Background: A major goal of RNA-Seq data analysis is to reconstruct the full set of gene transcripts expressed in a biological sample in order to quantify their expression levels. The process typically involves multiple steps including mapping short sequence reads to a reference genome, and estimating expression levels based on these mappings. Multiple algorithms and approaches for each processing step exist, and the impact of different methods on estimation of gene expression is not entirely clear.
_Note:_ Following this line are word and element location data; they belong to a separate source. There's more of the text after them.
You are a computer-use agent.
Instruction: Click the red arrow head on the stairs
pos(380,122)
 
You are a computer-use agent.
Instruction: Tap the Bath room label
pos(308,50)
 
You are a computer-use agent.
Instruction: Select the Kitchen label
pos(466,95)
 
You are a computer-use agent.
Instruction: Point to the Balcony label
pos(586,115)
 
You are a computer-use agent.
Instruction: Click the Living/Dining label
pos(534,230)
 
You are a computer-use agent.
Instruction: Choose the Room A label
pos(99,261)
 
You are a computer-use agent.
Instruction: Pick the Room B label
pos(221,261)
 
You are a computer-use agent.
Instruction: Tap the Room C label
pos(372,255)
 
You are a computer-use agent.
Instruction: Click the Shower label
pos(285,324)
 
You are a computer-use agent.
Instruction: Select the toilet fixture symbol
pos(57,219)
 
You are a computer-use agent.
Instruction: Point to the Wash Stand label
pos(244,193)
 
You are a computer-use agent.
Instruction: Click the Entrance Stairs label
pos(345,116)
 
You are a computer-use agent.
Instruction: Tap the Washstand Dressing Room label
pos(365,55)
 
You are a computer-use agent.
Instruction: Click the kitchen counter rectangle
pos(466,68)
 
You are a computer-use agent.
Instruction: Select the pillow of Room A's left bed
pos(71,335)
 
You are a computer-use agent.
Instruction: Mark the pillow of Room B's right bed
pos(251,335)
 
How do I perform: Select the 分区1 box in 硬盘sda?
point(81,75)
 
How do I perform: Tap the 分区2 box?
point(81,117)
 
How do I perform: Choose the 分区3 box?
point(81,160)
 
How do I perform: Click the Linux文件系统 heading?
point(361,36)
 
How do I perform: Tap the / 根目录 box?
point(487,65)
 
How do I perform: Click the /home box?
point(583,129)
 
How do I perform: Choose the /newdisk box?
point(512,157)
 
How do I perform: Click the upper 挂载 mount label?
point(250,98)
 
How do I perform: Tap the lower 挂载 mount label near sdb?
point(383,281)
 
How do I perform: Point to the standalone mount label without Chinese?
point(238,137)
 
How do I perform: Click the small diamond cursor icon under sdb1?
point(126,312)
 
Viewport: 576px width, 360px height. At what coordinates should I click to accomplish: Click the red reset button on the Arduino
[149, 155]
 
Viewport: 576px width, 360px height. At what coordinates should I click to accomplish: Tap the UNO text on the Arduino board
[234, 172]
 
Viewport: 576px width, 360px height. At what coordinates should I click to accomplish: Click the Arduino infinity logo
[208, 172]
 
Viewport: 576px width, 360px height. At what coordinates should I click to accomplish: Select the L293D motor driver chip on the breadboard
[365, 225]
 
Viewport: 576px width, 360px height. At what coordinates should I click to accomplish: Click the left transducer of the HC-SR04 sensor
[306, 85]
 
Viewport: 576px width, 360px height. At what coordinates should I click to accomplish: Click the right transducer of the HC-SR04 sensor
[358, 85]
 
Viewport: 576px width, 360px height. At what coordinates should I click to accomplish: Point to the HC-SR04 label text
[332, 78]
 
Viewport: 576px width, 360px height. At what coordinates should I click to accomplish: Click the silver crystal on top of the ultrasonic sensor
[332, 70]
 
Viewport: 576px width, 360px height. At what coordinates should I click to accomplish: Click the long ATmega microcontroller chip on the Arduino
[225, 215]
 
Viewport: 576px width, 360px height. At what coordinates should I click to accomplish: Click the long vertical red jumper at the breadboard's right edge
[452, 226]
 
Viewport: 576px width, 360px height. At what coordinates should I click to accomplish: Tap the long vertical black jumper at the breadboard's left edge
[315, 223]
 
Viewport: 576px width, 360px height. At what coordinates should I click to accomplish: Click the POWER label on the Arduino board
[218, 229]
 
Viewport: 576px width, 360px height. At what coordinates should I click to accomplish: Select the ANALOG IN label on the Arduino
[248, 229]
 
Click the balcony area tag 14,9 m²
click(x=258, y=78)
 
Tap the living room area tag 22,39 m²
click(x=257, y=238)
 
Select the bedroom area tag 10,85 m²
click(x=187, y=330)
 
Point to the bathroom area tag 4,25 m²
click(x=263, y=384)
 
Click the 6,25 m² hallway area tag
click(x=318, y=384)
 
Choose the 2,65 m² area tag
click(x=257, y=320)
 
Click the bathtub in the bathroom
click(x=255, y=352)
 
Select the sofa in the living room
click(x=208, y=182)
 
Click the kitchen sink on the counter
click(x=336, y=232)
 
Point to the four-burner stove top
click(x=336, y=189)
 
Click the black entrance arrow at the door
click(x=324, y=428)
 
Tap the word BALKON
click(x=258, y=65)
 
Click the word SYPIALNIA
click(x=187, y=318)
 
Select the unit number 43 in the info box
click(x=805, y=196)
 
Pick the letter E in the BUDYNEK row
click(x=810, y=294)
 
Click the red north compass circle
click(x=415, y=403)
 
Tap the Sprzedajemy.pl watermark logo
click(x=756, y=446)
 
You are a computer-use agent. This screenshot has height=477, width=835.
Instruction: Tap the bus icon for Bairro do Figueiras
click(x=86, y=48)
Methods: We evaluated the impact of three common mapping algorithms on differential expression analysis in an RNA-Seq dataset describing the lung response to acute neonatal hyperoxia. RNA-Seq data generated using the Illumina platform were mapped and aligned using CASAVA, TopHat, and SHRiMP against the mouse genome. Significance Analysis of Microarrays and Cuffdiff were used to identify differentially expressed genes between hyperoxia-challenged and age matched control mice.
Results: 1403 genes were detected as differentially expressed by least one mapping and gene selection method. A majority of genes (>65%) were identified by all three mapping methods, regardless of the gene selection approach. Expression patterns for 52 genes were examined by quantitative polymerase chain reaction (qPCR). Importantly, we found different validation rates for genes selected by each method; 72% for CASAVA, 69% for TopHat and 63% for SHRiMP. Surprisingly, the validation rate for genes selected by all three mapping methods was no greater than the best single method.
Conclusion: The choice of mapping strategy impacts the reliability of gene selection for RNA-Seq data analysis.